Parasites were propagated with slight modifications of previously established culture methods [39, 40]. Human Type A+ fresh frozen plasma and human Type A+ red blood cells (RBCs) were purchased from the Rotary Blood Bank (New Delhi, India) from healthy individuals. RBCs were washed three times with RPMI medium under sterile conditions and subjected to quality tests (see below) prior to use with patient-derived parasite samples. Plasma was heat-inactivated by incubation at 56 °C for 30 min followed by centrifugation for 10 min at 1000×g. In a sterile environment, heat-inactivated plasma (HI-plasma) was directly added to RPMI-1640 at a 1:5 ratio to produce complete media. Albumax I and RPMI-1640 medium (HEPES, l-glutamine) were purchased from Life Technologies, and the final culture medium of 0.5 % Albumax I was further supplemented with 0.05 % hypoxanthine (Sigma-Aldrich).

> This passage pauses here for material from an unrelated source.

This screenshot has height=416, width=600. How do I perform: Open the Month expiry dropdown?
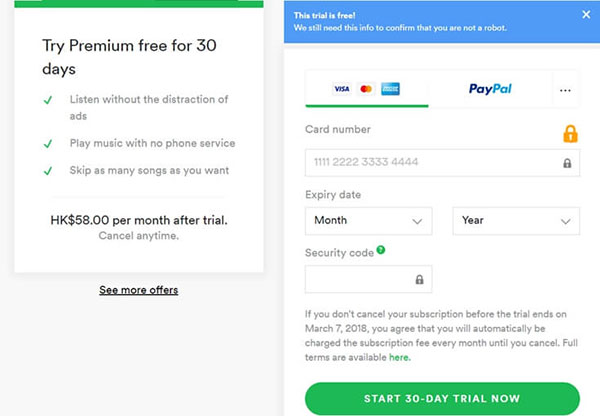368,221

Antibiotics were not added to the media. Antibiotics can potentially mask challenges in maintaining sterility and any drop in personnel performance in the culture facility. Antibiotics are not always specific and can also add potentially confounding variables to phenotypic and genotypic characterization of culture adapted parasites [44, 45]. It would be understandable if other investigators working under more challenging culture conditions find it helpful to use antibiotics in their media during culture adaptation.

Quality control

HI-plasma and washed heterologous RBC used for culture media were regularly subjected to quality control to ensure their ability to support parasite growth. In brief, reference strain P. falciparum 3D7 was propagated with the newly prepared HI-plasma-supplemented media and washed RBCs for a minimum of two intra-erythrocytic cycles. Typically, five- to ten-fold growth was observed per 48-h invasion cycle. Patient isolates were randomly tested for mycoplasma contamination on a weekly basis.

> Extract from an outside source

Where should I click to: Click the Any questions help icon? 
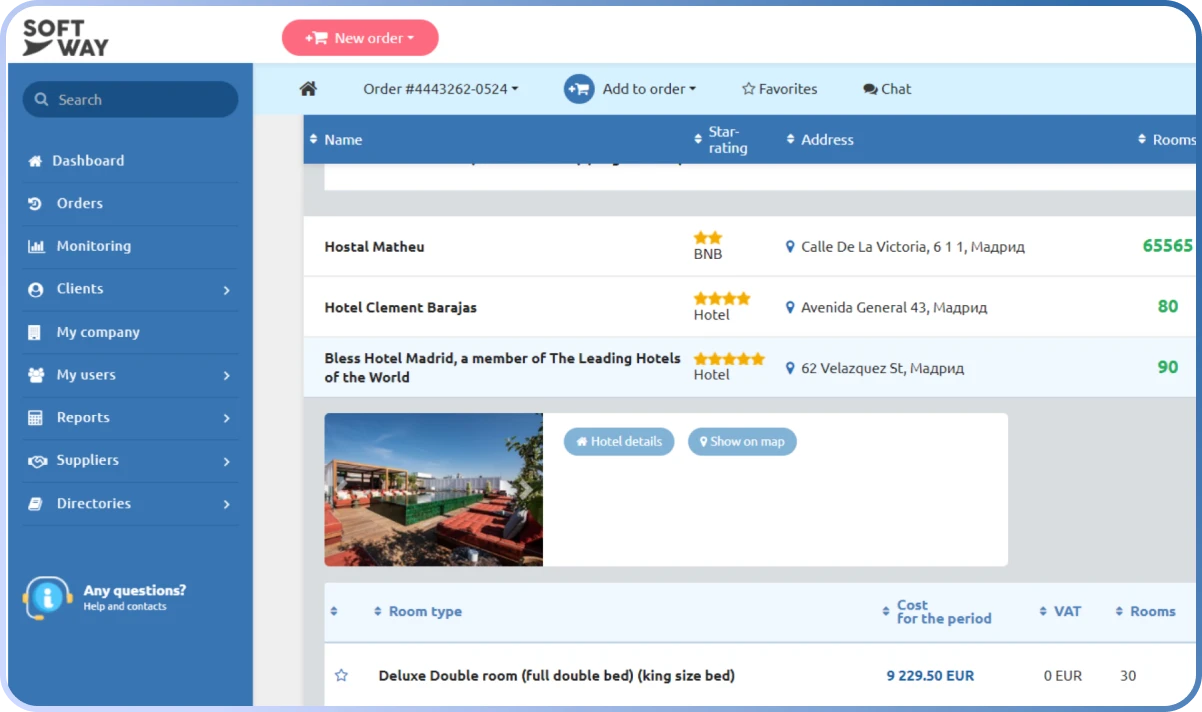[x=47, y=598]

Variables for optimum culture conditions

As each sample arrived following venous blood draw to the on-site culture laboratory, it was aliquoted and subjected to eight different adaptation conditions.

To establish cultures under conditions 1–4 below, 200 µL of unwashed whole blood was seeded directly in 10 ml culture flasks under the following conditions (without additional external blood):
  1. 1.

    1 % HCT, 20 % HI-plasma-supplemented RPMI-1640 media;

     
  2. 2.

    1 % HCT, 0.5 % Albumax-supplemented RPMI-1640 media;

     
  3. 3.

    0.25 % HCT, 20 % HI-plasma-supplemented RPMI-1640 media;

     
  4. 4.

    0.25 % HCT, 0.5 % Albumax-supplemented RPMI-1640 media.

     

The remaining patient blood was first processed to remove plasma and white blood cell by centrifugation at 1000×g for 5 min and three washes with 10 mL of RPMI-1640 media. Cultures conditions 5–8 were initiated using 100 µL of packed, washed RBCs per flask with:

  1. 5.

    1 % HCT, 20 % HI-plasma-supplemented RPMI-1640 media;

     
  2. 6.

    1 % HCT, 0.5 % Albumax-supplemented RPMI-1640 media;

     
  3. 7.

    0.25 % HCT, 20 % HI-plasma-supplemented RPMI-1640 media;

     
  4. 8.

    0.25 % HCT, 0.5 % Albumax-supplemented RPMI-1640 media.

     

During culture maintenance, samples (5 µL) were removed from concentrated cells every 24–48 h to generate Giemsa-stained thin smears. Parasites were diluted with fresh media and uninfected RBCs as necessary to keep the parasitaemia below 1 % to prevent overgrowth.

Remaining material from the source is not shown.